Perturbed Brain Glucose Metabolism Caused by Absent SIRT3 Activity.

Abstract

Acetylation is a post-translational modification that regulates the activity of enzymes fundamentally involved in cellular and mitochondrial bioenergetic metabolism. NAD+ dependent deacetylase sirtuin 3 (SIRT3) is localized to mitochondria where it plays a key role in regulating acetylation of TCA cycle enzymes and the mitochondrial respiratory complexes. Although the SIRT3 target proteins in mitochondria have been identified, the effect of SIRT3 activity on mitochondrial glucose metabolism in the brain remains elusive. The impact of abolished SIRT3 activity on glucose metabolism was determined in SIRT3 knockout (KO) and wild type (WT) mice injected with [1,6-13C]glucose using ex vivo 13C-NMR spectroscopy. The 1H-NMR spectra and amino acid analysis showed no differences in the concentration of lactate, glutamate, alanine, succinate, or aspartate between SIRT3 KO and WT mice.
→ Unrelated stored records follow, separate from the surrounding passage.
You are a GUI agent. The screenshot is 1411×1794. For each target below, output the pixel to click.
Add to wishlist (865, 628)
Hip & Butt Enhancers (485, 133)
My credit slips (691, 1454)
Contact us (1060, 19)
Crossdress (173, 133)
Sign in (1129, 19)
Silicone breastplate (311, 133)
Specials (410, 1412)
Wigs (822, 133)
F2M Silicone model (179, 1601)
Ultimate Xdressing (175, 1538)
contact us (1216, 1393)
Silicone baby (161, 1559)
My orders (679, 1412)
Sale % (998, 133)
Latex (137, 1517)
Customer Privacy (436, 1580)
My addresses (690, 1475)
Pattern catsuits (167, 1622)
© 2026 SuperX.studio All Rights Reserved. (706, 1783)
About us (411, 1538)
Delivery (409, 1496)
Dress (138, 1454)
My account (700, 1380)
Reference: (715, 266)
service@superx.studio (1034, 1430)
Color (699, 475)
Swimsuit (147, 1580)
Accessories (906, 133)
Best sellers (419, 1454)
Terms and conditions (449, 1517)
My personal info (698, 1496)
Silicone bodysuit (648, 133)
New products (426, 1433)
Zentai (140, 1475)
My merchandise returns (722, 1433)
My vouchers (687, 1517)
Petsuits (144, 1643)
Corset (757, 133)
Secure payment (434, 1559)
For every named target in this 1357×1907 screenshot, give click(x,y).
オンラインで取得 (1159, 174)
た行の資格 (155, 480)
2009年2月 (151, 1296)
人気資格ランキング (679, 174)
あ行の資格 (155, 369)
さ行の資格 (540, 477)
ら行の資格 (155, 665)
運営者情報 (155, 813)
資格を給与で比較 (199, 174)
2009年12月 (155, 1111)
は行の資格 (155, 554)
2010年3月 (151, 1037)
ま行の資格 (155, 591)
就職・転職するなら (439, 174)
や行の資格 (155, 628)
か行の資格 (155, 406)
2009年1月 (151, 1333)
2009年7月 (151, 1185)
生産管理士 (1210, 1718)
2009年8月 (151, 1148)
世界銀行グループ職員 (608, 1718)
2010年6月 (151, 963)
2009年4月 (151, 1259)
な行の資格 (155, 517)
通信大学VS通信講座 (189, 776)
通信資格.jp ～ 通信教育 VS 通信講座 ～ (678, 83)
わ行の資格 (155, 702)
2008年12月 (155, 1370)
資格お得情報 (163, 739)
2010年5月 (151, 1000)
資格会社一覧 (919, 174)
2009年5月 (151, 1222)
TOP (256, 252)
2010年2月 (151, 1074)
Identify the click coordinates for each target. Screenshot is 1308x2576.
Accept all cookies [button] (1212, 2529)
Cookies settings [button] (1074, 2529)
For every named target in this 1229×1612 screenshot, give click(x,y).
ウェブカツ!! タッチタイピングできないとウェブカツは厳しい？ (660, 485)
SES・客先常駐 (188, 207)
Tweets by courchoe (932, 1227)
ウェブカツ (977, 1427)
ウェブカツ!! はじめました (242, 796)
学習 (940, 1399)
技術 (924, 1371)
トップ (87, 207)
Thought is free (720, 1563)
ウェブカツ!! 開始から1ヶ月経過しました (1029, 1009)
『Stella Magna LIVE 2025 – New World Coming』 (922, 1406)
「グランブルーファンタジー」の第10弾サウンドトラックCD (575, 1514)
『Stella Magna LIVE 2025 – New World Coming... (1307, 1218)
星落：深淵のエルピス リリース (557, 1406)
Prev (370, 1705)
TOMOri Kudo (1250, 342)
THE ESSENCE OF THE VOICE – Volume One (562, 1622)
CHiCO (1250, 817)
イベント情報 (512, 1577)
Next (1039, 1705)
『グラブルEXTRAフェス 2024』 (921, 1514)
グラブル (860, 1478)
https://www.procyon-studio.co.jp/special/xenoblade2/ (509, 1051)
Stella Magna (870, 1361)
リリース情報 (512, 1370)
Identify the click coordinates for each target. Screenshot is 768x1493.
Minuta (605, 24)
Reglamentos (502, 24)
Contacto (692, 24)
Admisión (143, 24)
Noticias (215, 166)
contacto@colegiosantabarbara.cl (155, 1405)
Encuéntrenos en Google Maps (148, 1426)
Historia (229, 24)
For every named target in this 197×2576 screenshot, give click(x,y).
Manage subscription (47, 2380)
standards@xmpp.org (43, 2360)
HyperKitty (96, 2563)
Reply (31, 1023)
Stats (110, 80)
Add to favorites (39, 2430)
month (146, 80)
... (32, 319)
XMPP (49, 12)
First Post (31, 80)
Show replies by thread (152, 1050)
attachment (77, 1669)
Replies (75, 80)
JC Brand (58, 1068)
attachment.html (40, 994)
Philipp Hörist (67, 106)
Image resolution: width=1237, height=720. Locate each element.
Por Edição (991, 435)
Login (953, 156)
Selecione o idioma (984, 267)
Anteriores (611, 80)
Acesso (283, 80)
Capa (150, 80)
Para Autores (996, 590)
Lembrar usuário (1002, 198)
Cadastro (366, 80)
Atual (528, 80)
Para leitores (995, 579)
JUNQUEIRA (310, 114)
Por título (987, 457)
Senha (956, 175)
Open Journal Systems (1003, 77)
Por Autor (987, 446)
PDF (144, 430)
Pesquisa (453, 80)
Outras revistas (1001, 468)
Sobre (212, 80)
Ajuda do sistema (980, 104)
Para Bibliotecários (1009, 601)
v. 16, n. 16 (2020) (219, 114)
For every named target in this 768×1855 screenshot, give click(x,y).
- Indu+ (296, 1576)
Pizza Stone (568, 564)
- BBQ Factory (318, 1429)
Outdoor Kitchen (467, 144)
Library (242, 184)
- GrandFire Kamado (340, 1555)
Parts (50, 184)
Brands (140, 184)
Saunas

However, glutamine, total creatine (Cr), and GABA were lower in SIRT3 KO brain. Incorporation of label from [1,6-13C]glucose metabolism into lactate or alanine was not affected in SIRT3 KO brain. However, the incorporation of the label into all isotopomers of glutamate, glutamine, GABA and aspartate was lower in SIRT3 KO brain, reflecting decreased activity of mitochondrial and TCA cycle metabolism in both neurons and astrocytes. This is most likely due to hyperacetylation of mitochondrial enzymes due to suppressed SIRT3 activity in the brain of SIRT3 KO mice. Thus, the absence of Sirt3 results in impaired mitochondrial oxidative energy metabolism and neurotransmitter synthesis in the brain. Since the SIRT3 activity is NAD+ dependent, these results might parallel changes in glucose metabolism under pathologic reduction in mitochondrial NAD+ pools.